- ASSIGNMENT -
Nothing but the lines holding the string "agent" should appear in the answer. Copy them from the entries.

[[ THE DATA open ]]

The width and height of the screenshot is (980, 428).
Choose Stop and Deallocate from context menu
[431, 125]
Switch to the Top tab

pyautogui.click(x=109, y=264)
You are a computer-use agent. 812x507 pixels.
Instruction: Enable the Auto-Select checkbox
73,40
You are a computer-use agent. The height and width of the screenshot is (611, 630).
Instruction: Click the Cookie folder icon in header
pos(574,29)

[[ THE DATA closed ]]
[[ THE DATA open ]]

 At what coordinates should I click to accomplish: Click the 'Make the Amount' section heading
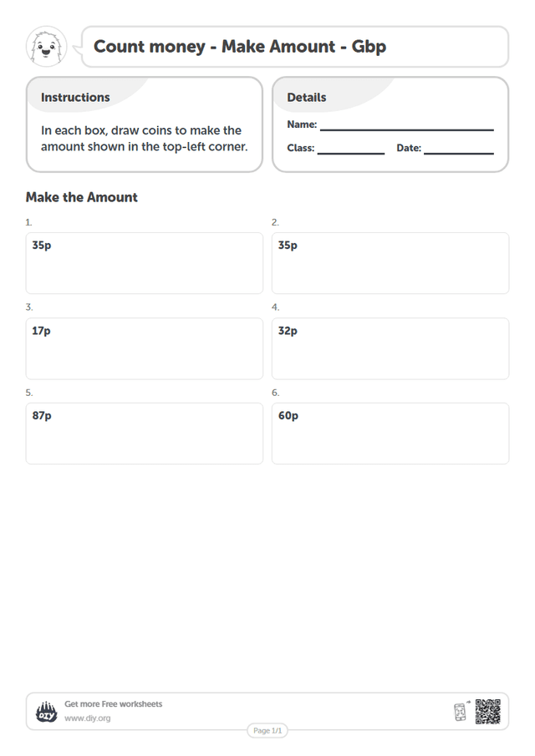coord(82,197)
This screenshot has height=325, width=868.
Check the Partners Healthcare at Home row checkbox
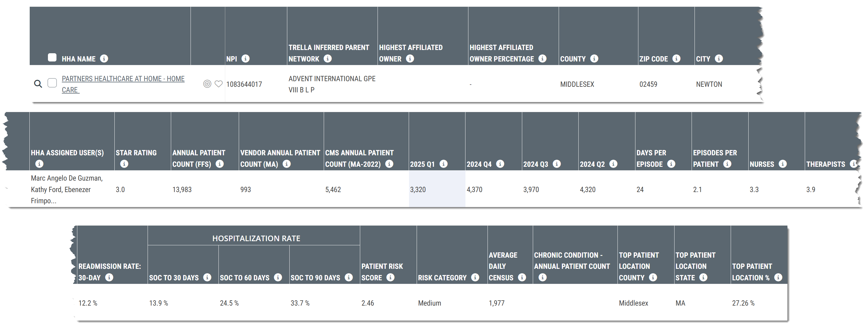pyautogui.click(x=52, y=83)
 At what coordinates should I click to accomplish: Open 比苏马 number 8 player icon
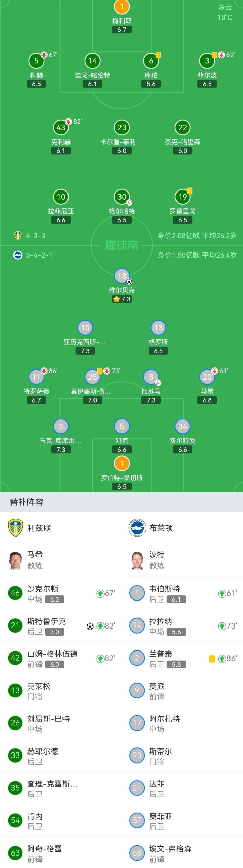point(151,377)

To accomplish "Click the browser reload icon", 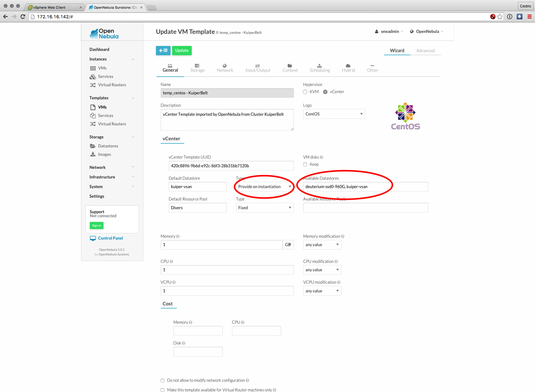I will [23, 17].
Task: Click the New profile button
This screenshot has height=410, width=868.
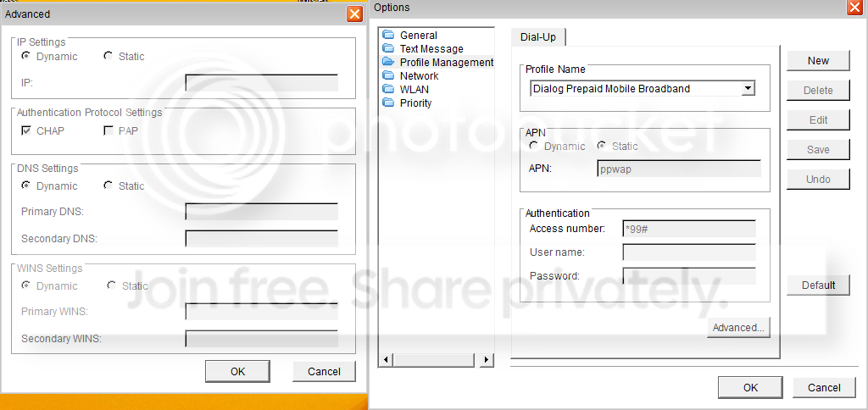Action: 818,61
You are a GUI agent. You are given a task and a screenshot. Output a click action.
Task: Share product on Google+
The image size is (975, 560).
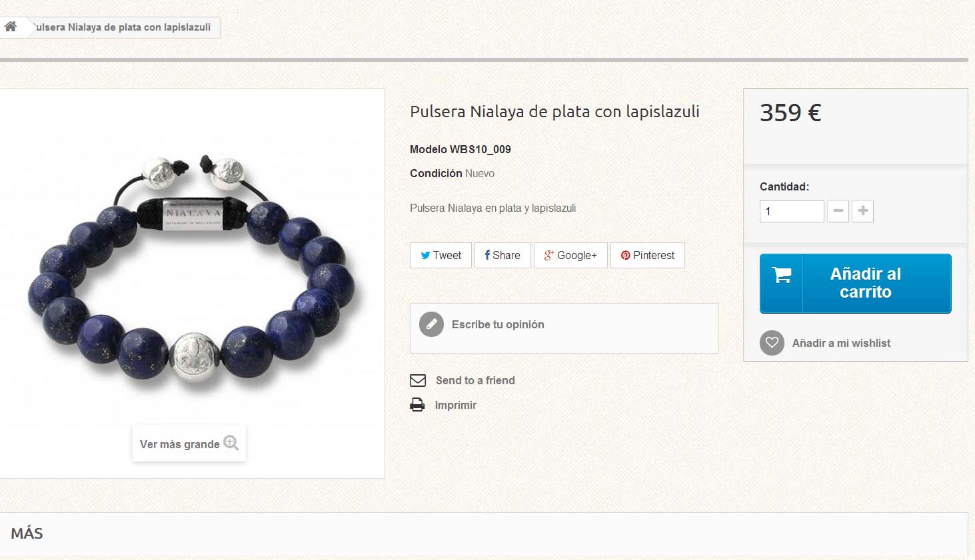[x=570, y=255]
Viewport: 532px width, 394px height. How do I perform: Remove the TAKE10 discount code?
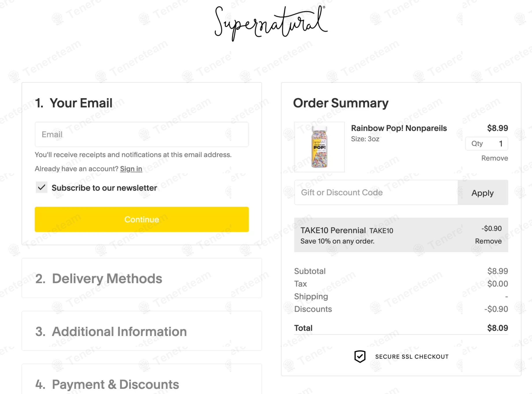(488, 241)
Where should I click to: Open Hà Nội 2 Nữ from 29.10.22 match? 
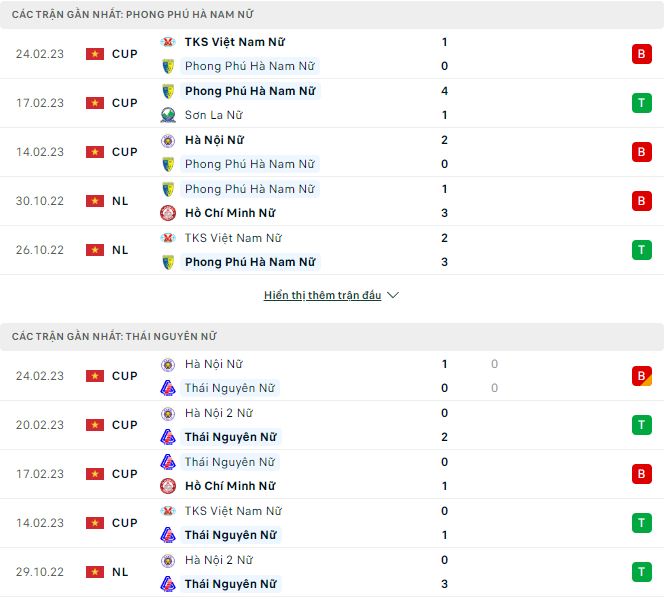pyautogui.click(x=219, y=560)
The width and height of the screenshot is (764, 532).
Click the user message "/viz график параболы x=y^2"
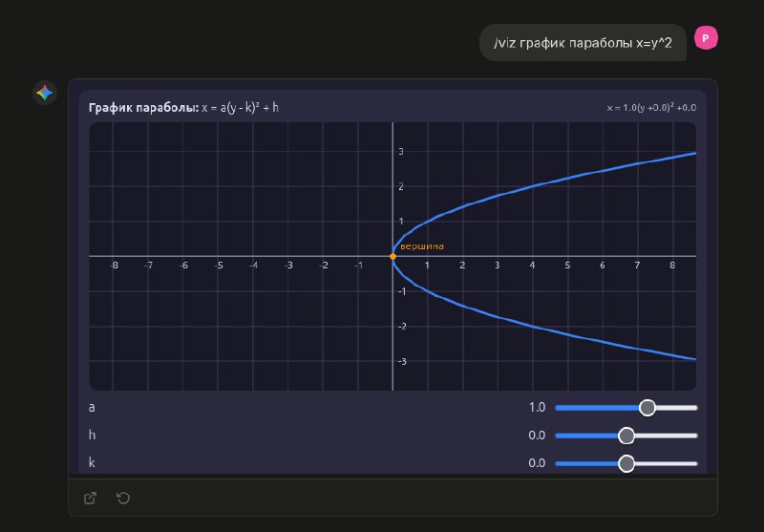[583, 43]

[[ THE DATA closed ]]
[[ THE DATA open ]]

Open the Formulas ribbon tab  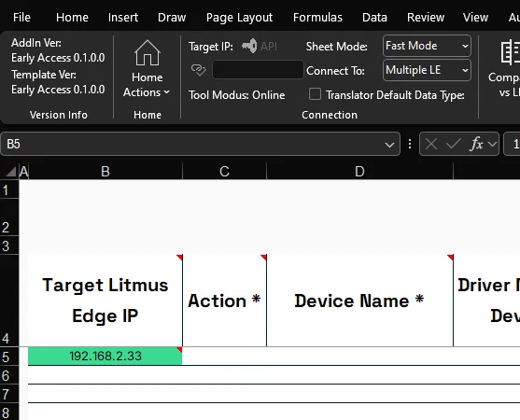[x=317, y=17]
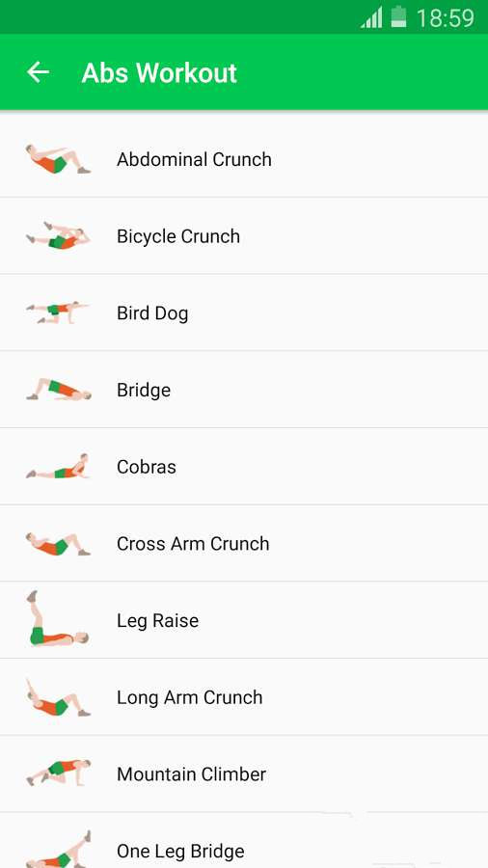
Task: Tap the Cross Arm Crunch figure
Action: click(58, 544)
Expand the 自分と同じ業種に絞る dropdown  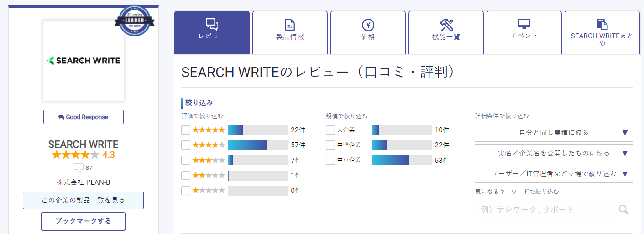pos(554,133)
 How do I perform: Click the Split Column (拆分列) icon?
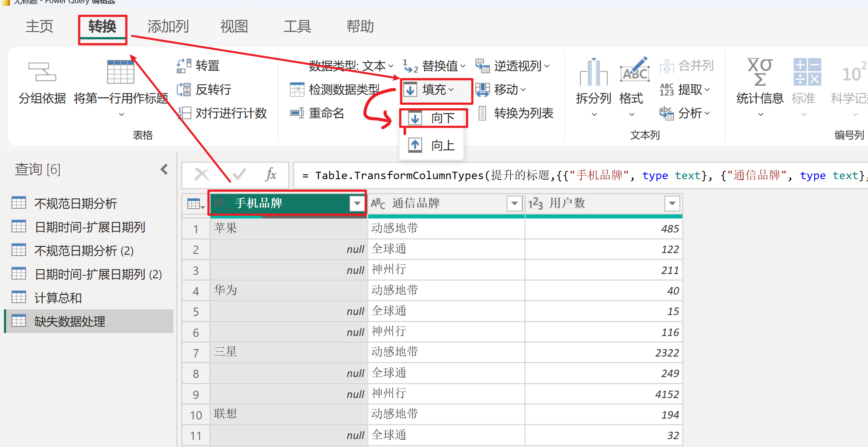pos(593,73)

[[ THE DATA closed ]]

- ANSWER BOX -
You are a computer-use agent. 812x507 pixels.
You are a computer-use agent. The height and width of the screenshot is (611, 630).
You are a GUI agent. You are given a task and a screenshot. Output a click action.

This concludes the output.